低覆盖率测序是指将个体的DNA测序到低覆盖深度（如0.5X），并根据来自高覆盖深度（如≥10X）的个体的参考单倍型将该序列代入基因组序列。它已被提出作为一种替代的基因分型的SNP阵列。至少有一种基于它的商业产品可用于农业物种。限制采用目前形式的问题是：1)存储它产生的大量数据的成本和2)这些额外的数据是否会提高遗传评估的准确性。这项工作设想了未来低覆盖测序的实施，通过利用泛基因组全序列中的附加信息来解释更多的遗传变异，从而降低存储成本并加强遗传评估。我们建议通过在一对单倍型数组中表示个体的基因组序列来解决存储问题，每个元素指向大约50,000个已定义的基因组片段中的一个序列的枚举单倍型。假设有6000万个基因组变体，将任何单倍型的标识符转换为其基因组序列所需的基础设施将需要不到10千兆字节的二进制存储。每个单倍型数组元素将需要2字节，因此表示个体基因组序列所需的边际二进制存储将大约为200千字节（KB），类似于具有200,000个标记的SNP数组的基因型。这假设没有血统和没有模糊的归责，尽管后者是不现实的。提出了减少歧义的策略，并在必要时管理和有效地表示歧义。一个个体的基因组序列可以存储在大约1kb（二进制），如果父母双方都有明确的序列存储如上所述。提出的泛基因组表示系统包括用于读取映射和插入的算法，旨在利用目标群体中所有已知的遗传变异。它还可以利用为新个体的基因组序列输入而产生的测序reads来识别未被识别的突变、交叉和结构变异，从而不断提高基因组代表性，特别是如果实现低覆盖率测序在畜牧业的广泛使用。这可以在没有计算负担的情况下改进牲畜的遗传价值和管理。

本文章由计算机程序翻译，如有差异，请以英文原文为准。

查看原文本刊更多论文

A Vision of How Low-Coverage Sequence Data Should Contribute to Genetic Evaluation in the Future.
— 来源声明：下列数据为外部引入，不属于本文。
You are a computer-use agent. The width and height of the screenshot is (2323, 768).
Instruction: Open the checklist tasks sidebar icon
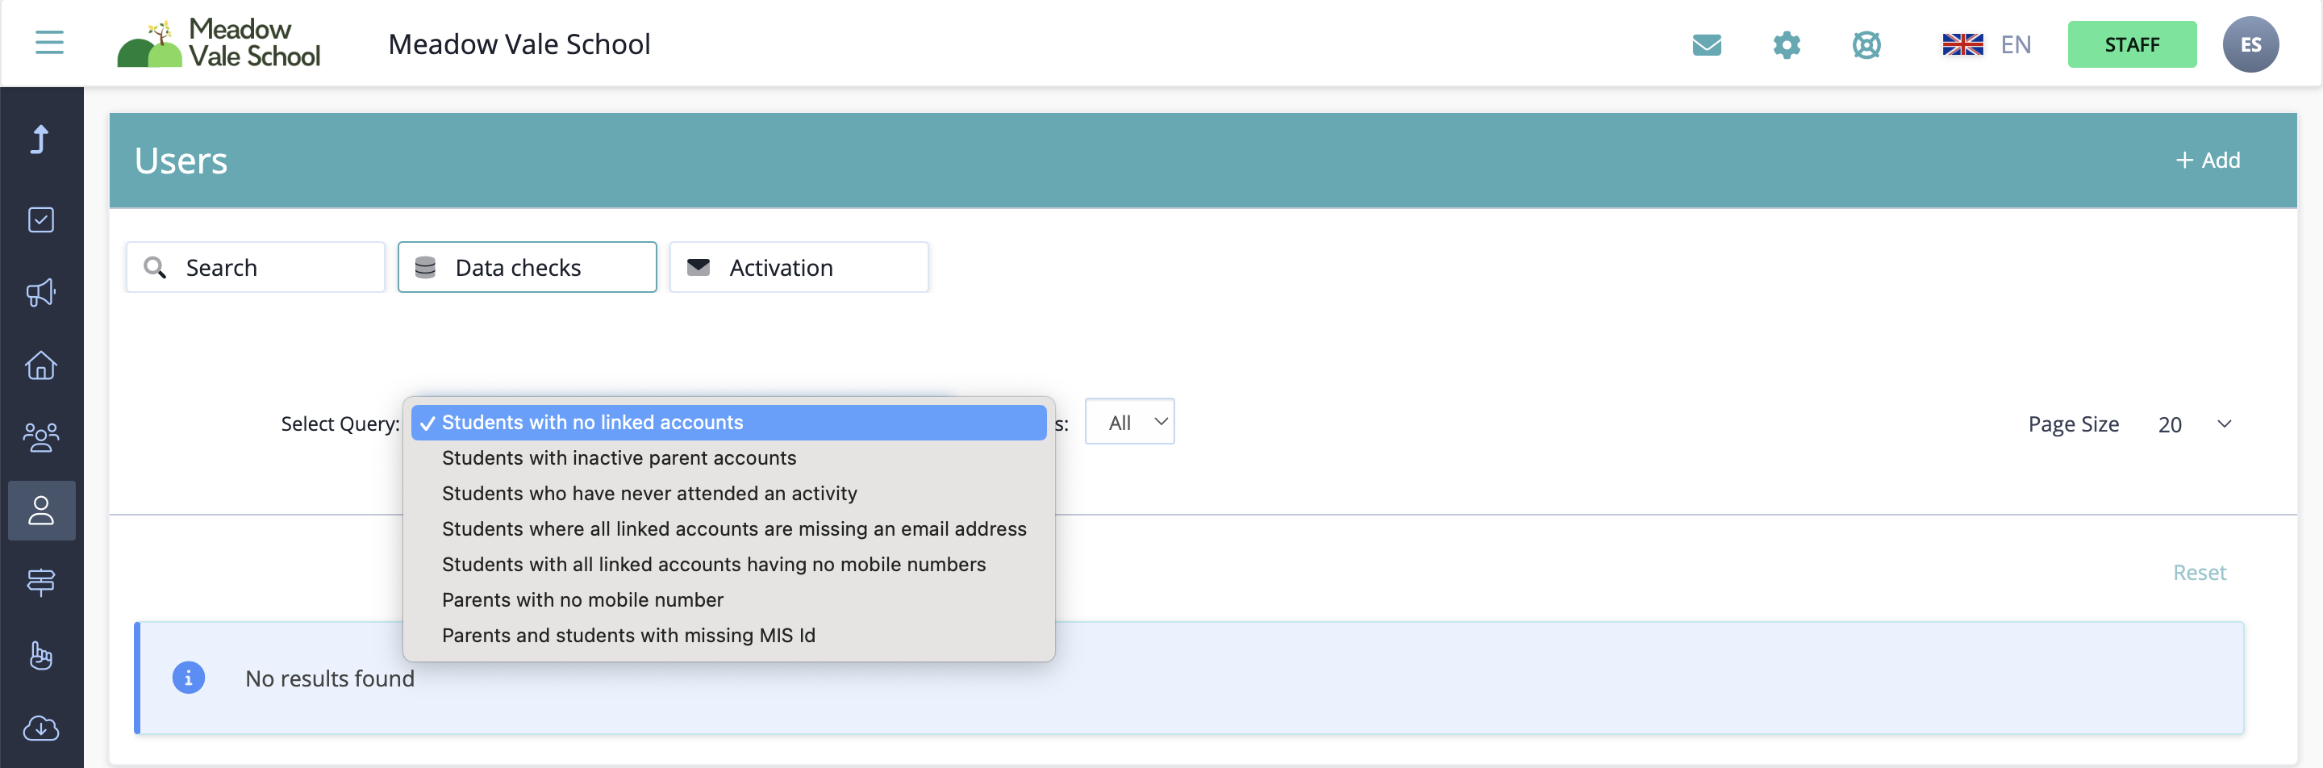[x=41, y=220]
Low-coverage sequencing refers to sequencing DNA of individuals to a low depth of coverage (e.g., 0.5X) and imputing that sequence to genomic sequence based on reference haplotypes from individuals sequenced to high depth of coverage (e.g., ≥ 10X). It has been proposed as an alternative to genotyping by SNP arrays. At least one commercial product based on it is available for agricultural species. Concerns limiting adoption in its current form are: 1) the cost of storing the huge volume of data it generates and 2) whether that additional data will result in improved accuracy of genetic evaluation. This work envisions future implementation of low-coverage sequencing to reduce storage costs and enhance genetic evaluations by leveraging the additional information in the full sequence of the pangenome to account for more genetic variation. We propose addressing the storage issue by representing genomic sequence of an individual in a pair of haplotype arrays with each element pointing to an enumerated haplotype of the sequence within one of approximately 50,000 defined genome segments. Assuming 60 million genomic variants, the infrastructure required to translate the identifier of any enumerated haplotype into its genomic sequence would require less than 10 gigabytes of binary storage. Each haplotype array element would require 2 bytes, so the marginal binary storage required to represent the genomic sequence of an individual would be about 200 kilobytes (KB), similar to the genotypes from a SNP array with 200,000 markers. This assumes no pedigree and no ambiguity of the imputation, though the latter is unrealistic. Strategies to minimize, and when necessary, to manage and efficiently represent ambiguity are proposed. The genomic sequence of an individual could be stored in about 1 KB (binary) if both parents have unambiguous sequence stored as described above. The proposed system for representing the pangenome includes algorithms for read mapping and imputation intended to leverage all known genetic variation in the target population. It is also designed to use sequencing reads generated for imputing genomic sequence of new individuals to identify unrecognized mutations, crossovers, and structural variants, thus continuously improving the genome representation, especially if widespread use of low-coverage sequencing in livestock industries is realized. This could make improved genetic merit and management of livestock feasible without computational burden.

求助全文

通过发布文献求助，成功后即可免费获取论文全文。去求助

来源期刊

Journal of animal science 农林科学-奶制品与动物科学

CiteScore

4.80

自引率

12.10%

发文量

1589

审稿时长

3 months

期刊介绍： The Journal of Animal Science (JAS) is the premier journal for animal science and serves as the leading source of new knowledge and perspective in this area. JAS publishes more than 500 fully reviewed research articles, invited reviews, technical notes, and letters to the editor each year. Articles published in JAS encompass a broad range of research topics in animal production and fundamental aspects of genetics, nutrition, physiology, and preparation and utilization of animal products. Articles typically report research with beef cattle, companion animals, goats, horses, pigs, and sheep; however, studies involving other farm animals, aquatic and wildlife species, and laboratory animal species that address fundamental questions related to livestock and companion animal biology will be considered for publication.